However, there are a few telltale signs that you've spent more time in Texas than most people. Most symptoms involve new vocabulary tics ("I'm fixin' to ride, y'all!") and interesting food preferences ("Who's up for a kolache?"). Crack open a can of Shiner, because you've been in Texas too long if...
1. You expect queso, not bread, at the start of every restaurant meal.
2. There is -- or has been at one time -- a bottle of Whataburger ketchup in your fridge.

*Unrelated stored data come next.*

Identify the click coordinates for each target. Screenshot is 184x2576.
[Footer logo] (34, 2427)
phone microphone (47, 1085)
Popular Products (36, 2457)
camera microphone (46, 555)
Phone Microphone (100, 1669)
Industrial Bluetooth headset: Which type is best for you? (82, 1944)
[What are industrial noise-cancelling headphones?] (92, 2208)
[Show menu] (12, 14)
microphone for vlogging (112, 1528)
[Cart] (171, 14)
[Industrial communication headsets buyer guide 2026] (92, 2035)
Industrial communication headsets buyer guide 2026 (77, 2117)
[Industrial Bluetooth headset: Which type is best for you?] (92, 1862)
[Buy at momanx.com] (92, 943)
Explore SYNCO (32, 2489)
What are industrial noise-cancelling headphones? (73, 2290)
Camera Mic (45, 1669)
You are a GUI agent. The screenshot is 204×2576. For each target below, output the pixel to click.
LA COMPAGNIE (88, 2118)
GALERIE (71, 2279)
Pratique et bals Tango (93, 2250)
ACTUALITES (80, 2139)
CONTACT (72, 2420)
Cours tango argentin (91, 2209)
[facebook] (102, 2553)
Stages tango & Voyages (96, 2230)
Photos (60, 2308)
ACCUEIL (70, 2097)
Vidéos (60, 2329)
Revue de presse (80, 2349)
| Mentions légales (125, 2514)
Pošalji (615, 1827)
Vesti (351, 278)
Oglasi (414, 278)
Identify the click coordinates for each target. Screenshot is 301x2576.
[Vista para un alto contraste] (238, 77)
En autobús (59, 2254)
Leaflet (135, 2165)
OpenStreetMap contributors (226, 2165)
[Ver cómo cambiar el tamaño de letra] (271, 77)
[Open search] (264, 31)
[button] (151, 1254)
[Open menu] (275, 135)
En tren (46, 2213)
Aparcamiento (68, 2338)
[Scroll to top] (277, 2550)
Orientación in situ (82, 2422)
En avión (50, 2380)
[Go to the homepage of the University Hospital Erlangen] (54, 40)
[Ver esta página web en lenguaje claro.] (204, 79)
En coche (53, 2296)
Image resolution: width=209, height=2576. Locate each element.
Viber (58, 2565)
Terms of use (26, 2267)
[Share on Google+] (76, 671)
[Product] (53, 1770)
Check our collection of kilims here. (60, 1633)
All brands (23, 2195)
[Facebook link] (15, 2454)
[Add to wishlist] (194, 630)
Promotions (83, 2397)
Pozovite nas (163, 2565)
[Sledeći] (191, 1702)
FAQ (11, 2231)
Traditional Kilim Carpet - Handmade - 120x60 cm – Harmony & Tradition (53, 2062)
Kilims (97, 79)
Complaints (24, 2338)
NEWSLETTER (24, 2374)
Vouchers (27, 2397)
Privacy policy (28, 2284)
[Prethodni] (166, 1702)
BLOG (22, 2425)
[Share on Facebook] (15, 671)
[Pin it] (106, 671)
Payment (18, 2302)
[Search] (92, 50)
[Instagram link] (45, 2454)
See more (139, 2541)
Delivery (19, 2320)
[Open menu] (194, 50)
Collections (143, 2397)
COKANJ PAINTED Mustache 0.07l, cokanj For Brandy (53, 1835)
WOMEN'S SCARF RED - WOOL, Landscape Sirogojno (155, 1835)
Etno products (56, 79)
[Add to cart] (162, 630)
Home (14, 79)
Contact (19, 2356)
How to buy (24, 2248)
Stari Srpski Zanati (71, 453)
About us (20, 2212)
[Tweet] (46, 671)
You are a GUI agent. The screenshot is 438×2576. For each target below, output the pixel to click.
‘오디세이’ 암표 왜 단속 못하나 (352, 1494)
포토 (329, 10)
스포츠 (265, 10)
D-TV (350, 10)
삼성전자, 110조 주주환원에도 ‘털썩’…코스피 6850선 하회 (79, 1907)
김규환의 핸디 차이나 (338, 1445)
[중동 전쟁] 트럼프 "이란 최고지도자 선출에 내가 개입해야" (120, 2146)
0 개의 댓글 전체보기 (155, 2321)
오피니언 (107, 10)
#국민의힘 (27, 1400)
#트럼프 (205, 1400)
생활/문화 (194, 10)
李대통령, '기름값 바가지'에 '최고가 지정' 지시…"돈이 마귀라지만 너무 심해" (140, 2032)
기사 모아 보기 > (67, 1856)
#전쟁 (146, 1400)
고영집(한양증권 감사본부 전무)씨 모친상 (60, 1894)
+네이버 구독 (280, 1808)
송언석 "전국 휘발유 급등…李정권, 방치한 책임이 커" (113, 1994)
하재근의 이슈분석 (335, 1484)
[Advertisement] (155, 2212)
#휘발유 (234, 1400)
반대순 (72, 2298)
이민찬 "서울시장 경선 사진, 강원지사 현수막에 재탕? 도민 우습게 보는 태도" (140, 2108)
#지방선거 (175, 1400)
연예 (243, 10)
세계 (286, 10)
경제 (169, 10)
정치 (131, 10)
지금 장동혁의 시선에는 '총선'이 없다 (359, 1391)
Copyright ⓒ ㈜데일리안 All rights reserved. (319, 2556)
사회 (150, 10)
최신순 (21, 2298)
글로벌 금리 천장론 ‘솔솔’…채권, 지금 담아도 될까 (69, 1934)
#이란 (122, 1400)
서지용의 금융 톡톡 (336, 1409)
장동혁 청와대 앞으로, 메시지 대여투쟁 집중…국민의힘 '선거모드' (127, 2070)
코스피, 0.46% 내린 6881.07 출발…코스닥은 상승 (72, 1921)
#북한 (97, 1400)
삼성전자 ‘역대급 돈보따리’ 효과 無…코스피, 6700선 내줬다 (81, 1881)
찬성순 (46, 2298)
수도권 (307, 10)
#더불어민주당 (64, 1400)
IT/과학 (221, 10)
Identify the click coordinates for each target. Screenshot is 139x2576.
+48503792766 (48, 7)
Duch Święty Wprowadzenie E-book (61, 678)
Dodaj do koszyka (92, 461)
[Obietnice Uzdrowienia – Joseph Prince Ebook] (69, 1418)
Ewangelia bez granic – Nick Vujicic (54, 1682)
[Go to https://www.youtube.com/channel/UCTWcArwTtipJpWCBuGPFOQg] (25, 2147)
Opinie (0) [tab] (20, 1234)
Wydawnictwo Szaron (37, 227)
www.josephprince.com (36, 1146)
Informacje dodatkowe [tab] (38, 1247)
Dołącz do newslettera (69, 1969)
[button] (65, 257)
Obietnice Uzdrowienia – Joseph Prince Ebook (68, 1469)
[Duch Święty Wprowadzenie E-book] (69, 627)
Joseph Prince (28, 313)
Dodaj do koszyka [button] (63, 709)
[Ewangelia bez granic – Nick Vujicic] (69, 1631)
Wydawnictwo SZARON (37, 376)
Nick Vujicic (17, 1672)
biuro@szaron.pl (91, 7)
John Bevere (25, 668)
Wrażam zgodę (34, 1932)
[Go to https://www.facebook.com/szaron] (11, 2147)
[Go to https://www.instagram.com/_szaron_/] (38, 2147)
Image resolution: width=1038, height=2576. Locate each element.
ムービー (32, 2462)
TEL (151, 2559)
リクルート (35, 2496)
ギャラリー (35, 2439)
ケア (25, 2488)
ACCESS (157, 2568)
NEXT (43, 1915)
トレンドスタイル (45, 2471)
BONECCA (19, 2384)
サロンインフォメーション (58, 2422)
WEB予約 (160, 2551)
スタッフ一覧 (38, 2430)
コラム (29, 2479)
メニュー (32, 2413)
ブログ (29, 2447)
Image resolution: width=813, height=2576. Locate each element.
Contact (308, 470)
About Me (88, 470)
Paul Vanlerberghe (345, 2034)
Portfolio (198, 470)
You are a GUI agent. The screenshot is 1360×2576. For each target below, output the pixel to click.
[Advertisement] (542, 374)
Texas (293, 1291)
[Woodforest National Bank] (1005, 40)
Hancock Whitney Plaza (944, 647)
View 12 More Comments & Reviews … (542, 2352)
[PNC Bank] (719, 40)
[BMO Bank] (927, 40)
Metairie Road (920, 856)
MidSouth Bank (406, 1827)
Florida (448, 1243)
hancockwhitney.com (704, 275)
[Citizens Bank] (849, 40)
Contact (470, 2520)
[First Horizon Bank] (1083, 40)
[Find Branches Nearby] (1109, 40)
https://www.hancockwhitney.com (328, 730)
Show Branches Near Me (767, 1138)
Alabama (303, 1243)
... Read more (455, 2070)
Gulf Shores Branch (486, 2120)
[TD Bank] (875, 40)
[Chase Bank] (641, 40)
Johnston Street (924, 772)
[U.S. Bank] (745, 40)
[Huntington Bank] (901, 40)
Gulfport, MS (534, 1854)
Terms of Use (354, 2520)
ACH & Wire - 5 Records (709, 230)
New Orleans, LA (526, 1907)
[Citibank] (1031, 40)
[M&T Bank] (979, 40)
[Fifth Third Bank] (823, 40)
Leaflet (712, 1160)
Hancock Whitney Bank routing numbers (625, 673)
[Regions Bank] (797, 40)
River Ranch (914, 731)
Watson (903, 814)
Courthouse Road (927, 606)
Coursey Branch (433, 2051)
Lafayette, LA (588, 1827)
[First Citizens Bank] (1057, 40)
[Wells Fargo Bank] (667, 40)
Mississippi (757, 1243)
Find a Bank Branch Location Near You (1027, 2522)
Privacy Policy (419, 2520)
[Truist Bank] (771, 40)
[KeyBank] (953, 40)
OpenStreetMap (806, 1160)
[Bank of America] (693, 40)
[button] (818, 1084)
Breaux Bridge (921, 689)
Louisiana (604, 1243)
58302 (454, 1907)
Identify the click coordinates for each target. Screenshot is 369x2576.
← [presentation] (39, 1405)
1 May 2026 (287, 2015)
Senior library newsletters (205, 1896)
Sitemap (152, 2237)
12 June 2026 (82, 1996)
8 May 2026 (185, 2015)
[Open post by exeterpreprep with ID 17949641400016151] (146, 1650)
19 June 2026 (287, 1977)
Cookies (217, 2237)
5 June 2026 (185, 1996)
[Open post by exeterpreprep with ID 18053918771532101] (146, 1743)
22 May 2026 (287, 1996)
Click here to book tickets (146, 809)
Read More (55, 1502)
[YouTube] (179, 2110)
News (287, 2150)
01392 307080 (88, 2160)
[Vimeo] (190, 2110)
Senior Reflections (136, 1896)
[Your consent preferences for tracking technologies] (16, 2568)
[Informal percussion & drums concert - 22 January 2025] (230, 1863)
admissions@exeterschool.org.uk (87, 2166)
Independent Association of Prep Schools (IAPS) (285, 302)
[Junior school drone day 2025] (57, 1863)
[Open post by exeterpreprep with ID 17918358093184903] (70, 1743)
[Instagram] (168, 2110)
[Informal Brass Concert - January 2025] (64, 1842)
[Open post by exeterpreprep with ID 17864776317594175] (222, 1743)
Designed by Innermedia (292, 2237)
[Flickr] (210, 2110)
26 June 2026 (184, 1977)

3. You feel relieved when the temperature "dips" to 100.
4. You consider breakfast tacos a nutritional morning meal.
5. You truly appreciate the beautiful wonder that is a Buc-ee's restroom.
6."Y'all" has become the only pronoun necessary.
7. When it's hot out, all you want is THIS:
8. Cinnamon rolls, cheeseburgers and donuts the size of your head are totally normal.
9. Cowboy boots are officially Friday night footwear.
10. You've waited more than three hours in line for a plate of ribs.
11. Shiner is your beer of choice ... because you've actually been to Shiner.
12. Jumping into the bed of pickup trucks is no big deal.
13. You own a pair of Chacos, and you're darn proud of it.
14. You understand the UT-OU rivalry is NOT to be taken lightly.
15. South Padre Island is now your idea of an "exotic island escape."
16. You know that Austin–Bergstrom International Airport is the ultimate dining destination.
17. Big Tex from the State Fair is one of your all-time BFFs.
18. ...and you'd never turn down a hot kolache. This is Texas, y'all!